__Extracted text__
______
# Codename for this device?



## trparky

What's the device codename for the 32 GB Nexus 7? You know, like the Galaxy Nexus is known as Maguro and Toro.


----------



## fitti28

grouper

Sent from my iPad using Tapatalk


----------



## ssick92

The new 32gb Nexus 7's with data are codename Tilapia.


----------



## TwinShadow

8/16/32GB models are grouper. Read above for the 3G variant.

I think another name is Nakasi, but I don't know what that is a reference to. But that's about all I know.


----------



## mssam

TwinShadow said:


> 8/16/32GB models are grouper. Read above for the 3G variant.
> 
> I think another name is Nakasi, but I don't know what that is a reference to. But that's about all I know.


Not sure where the grouper name came from...lol...but that's what it is commonly known as, and I think you're correct about the Nakasi. Isn't that what the n7 is classified as for the official files from Google? When you go to Google's site, I think the files you want are Nakasi. Last two updates I took were ota, can't remember...
______
__Prompt A__
Decide whether each statement agrees with the Nexus 7 codename thread, answering yes or no and quoting the words of the thread that settle it. (i) One reply says the new 32 GB Nexus 7 models with data have the codename Tilapia. (ii) TwinShadow explains what the name Nakasi refers to. (iii) The 8 GB model has a different codename from the 16 GB and 32 GB models.
__Prompt B__
Write a continuation of the Nexus 7 codename thread, starting after its last sentence.
The listing after the thread plays no part in this work.

__Data section__
______
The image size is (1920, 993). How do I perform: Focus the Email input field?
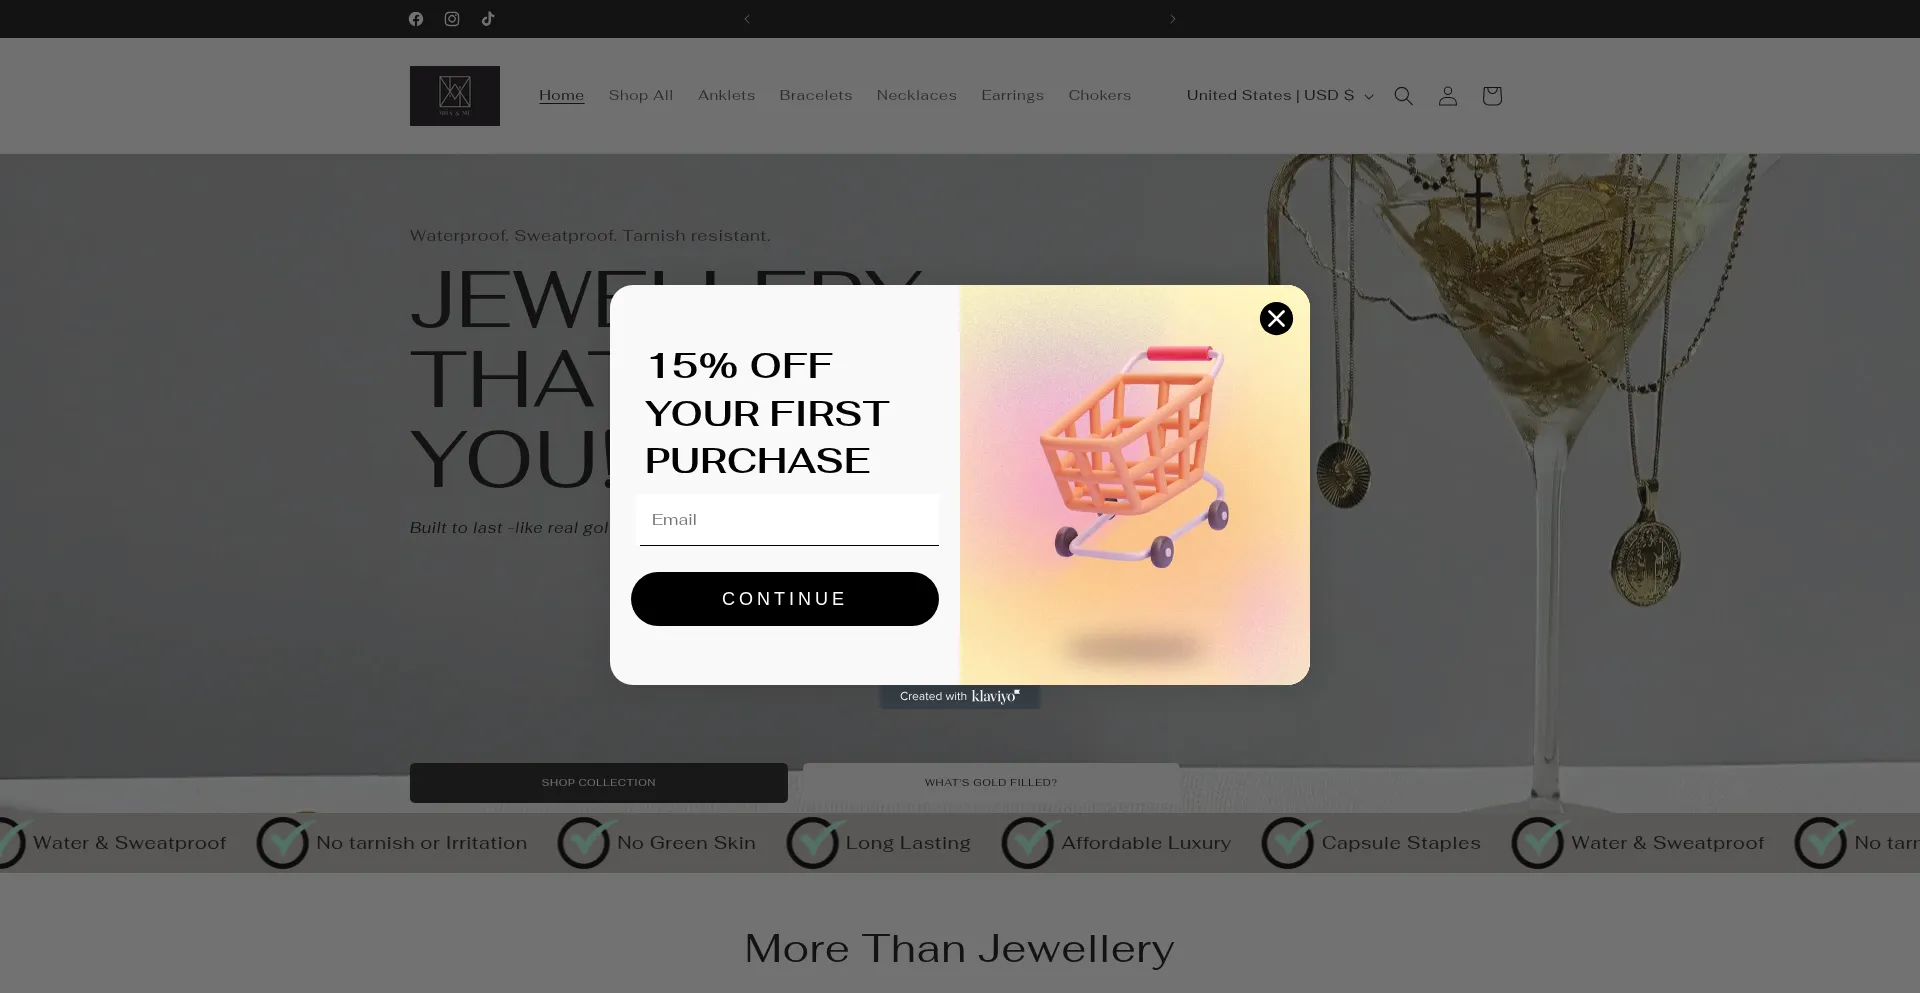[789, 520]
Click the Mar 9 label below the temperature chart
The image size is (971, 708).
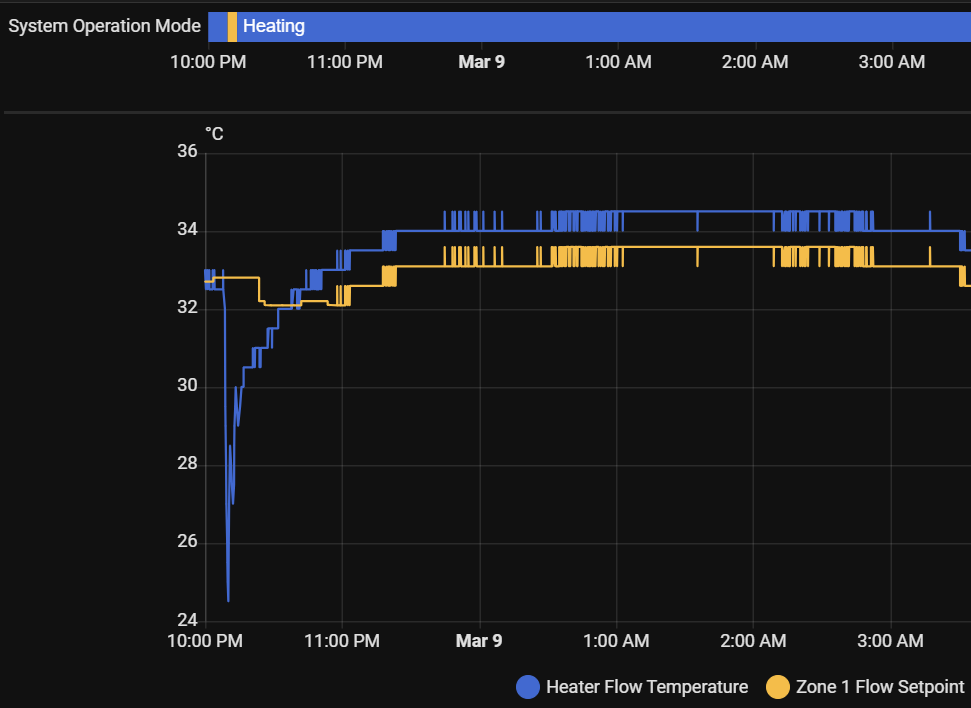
______
__Final result A__
(i) Yes: "The new 32gb Nexus 7's with data are codename Tilapia."
(ii) No: "I think another name is Nakasi, but I don't know what that is a reference to."
(iii) No: "8/16/32GB models are grouper."

__Final result B__
Sent from my Nexus 7 using Tapatalk HD


----------



## Shiftyshadee

mssam said:


> Not sure where the grouper name came from...lol...but that's what it is commonly known as, and I think you're correct about the Nakasi. Isn't that what the n7 is classified as for the official files from Google? When you go to Google's site, I think the files you want are Nakasi. Last two updates I took were ota, can't remember...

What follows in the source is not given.